DA could stay as the starter at the 2, and Gasol could play the 4, with Wallace either sliding to the 3 (with Dale Davis at the 5) or Battier could play the 3 (with Wallace at the 5).



> Do you not remember what Randolph did to the frontline of the Grizzlies last season including Gasol and Stromile Swift? Both of which have a significant height advantage.


Swift and ZR are the same height. I don't know how that's a "significant height advantage". And to determine a player's value on a single game is foolhardy and unwise, IMO.



> Gasol will be good but not great, honestly Id rather do the Bosh trade, Bosh will be better.


Gasol is ALREADY good. He's only a year older than ZR, and I don't see why he wouldn't improve significantly since he's only 22. It's possible he will never be great, but he's a better bet than ZR.

Bosh might be better. But the odds are he won't be.



> Only thing Id like from the Grizz is STromile Swift or their picks. Swift is gonna be real good, Whitsitt almost had Swift here for Daniels plus a 1st round pick but it didnt happen cuz we were on a roll. Swift is underrated and he's a monster shot blocker, get him over to play center for us.


Swift is a weak center candidate. He's only 6'9", and while he's an excellent shot blocker, he took a step backwards in his second season and I've read from multiple sources that he's dumb as a stump. Normally I don't give too much credence to those reports, but they seem more forceful than most of them so there might be something to it.

Gasol is younger than Swift and has been in the NBA one fewer year than Swift. But he's played SIGNIFICANTLY more than Swift... 161 starts in 2 years for Pau to 46 in three years for Swift... why? Because Gasol is a lot better.

Ed O.


----------



## Ed O (Dec 30, 2002)

> Originally posted by <b>SheedSoNasty</b>!
> Ed O, I like Gasol a lot, but I think Zach has a whole lot of potential to be a top caliber power forward in the west. He showed glimpses this year of what he's going to be in the next 1-2 years. In my eyes, Randolph is the last player Portland should trade. Trade Sheed and DA for Gasol, Battier and Wright... If possible of course, I don't know a whole lot about cap and CBA.


In his two year career, Gasol has put up 18.3/8.8 numbers with 1.9 blocks per game and 51.4% shooting in his first two years in the league. 

I won't bother to pull up ZR's numbers, because he hasn't been able to get on the court for like 36 minutes a game (like Pau) but ZR can only HOPE to put up numbers like those if he gets a starting gig... and he'll NEVER block almost 2 shots a game.

Rasheed is currently better than ZR and Gasol, and Gasol is currently better than ZR (and only a year younger). It's a slam-dunk trade IMO. Moving Wallace to get what you can get more cheaply just isn't a wise move.

You might be right that ZR will be better than Gasol some day, but he's got a lot of ground to make up and he doesn't have the physical tools that Gasol has.

Ed O.


----------



## Sambonius (May 21, 2003)

> Originally posted by <b>Ed O</b>!
> 
> 
> Really? I don't see that. Here's how I break it out:
> ...

========================================================================

— Work order 1 —
According to the forum thread, how many starts did Gasol make in his first two years?
— Work order 2 —
Repeat word for word the stretch of the listing from the line containing "This screenshot has" through the end of the listing, leaving out the pictures.

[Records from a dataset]
========================================================================

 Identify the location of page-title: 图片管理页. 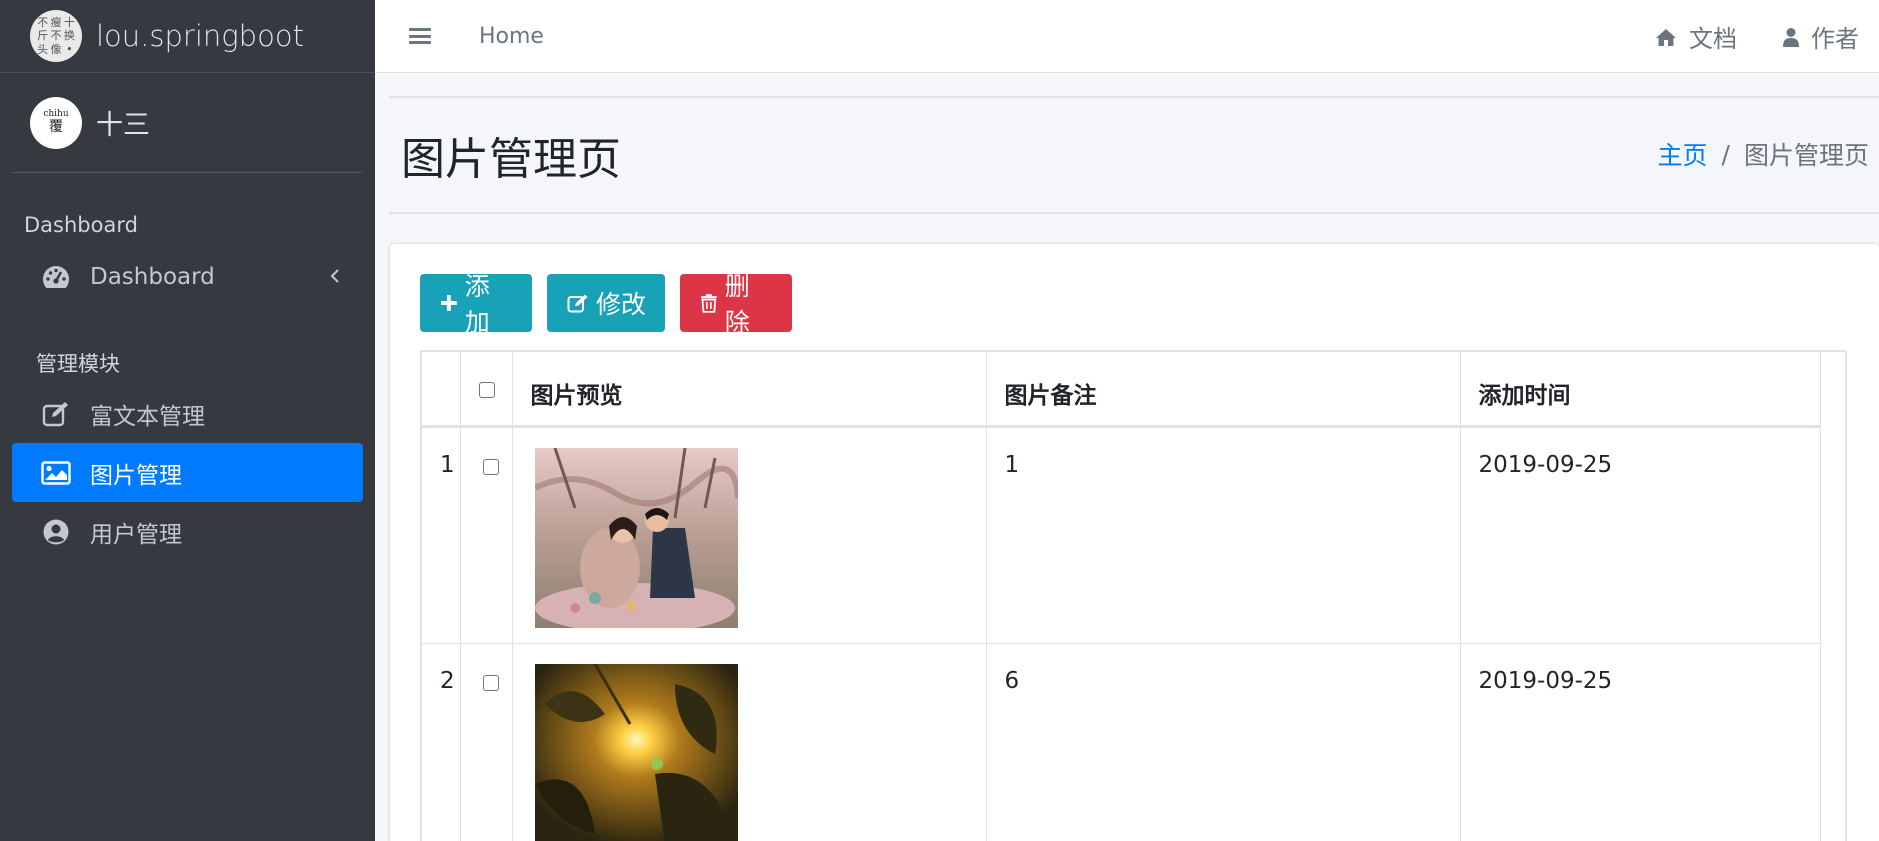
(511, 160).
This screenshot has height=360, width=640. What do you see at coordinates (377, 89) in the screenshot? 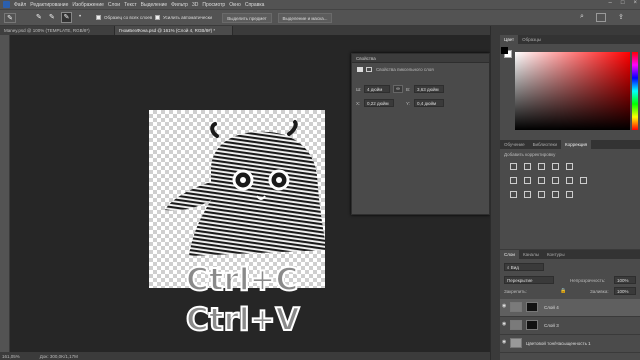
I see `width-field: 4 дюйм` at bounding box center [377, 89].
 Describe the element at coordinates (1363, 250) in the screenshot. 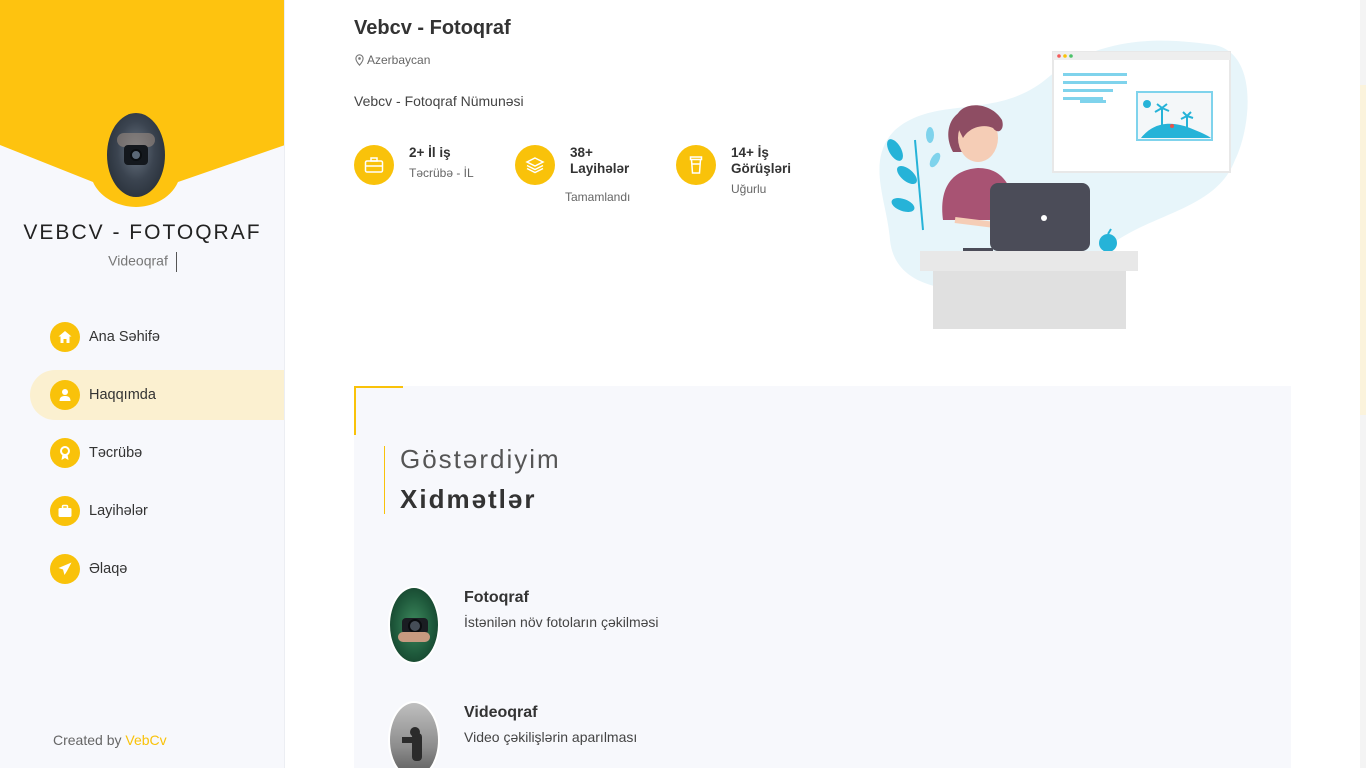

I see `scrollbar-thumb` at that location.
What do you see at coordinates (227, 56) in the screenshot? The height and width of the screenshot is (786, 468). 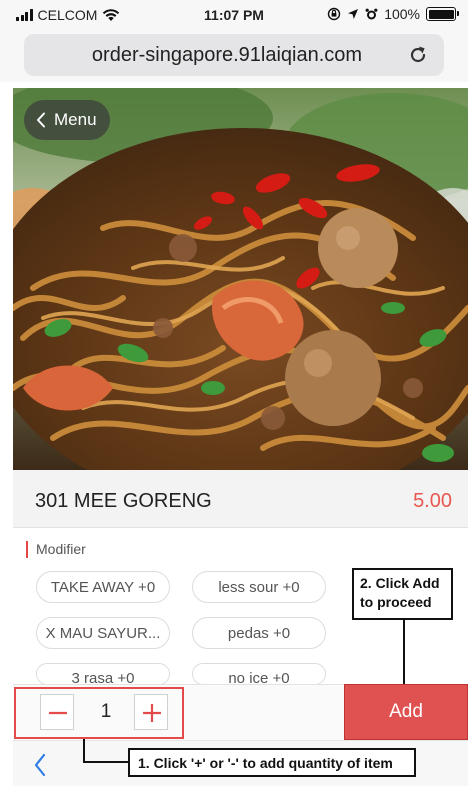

========================================================================

— Written reply 1 —
161 starts.

— Written reply 2 —
This screenshot has height=360, width=640. What do you see at coordinates (377, 89) in the screenshot? 
I see `width-field: 4 дюйм` at bounding box center [377, 89].
 Describe the element at coordinates (1363, 250) in the screenshot. 

I see `scrollbar-thumb` at that location.
What do you see at coordinates (227, 56) in the screenshot? The height and width of the screenshot is (786, 468). 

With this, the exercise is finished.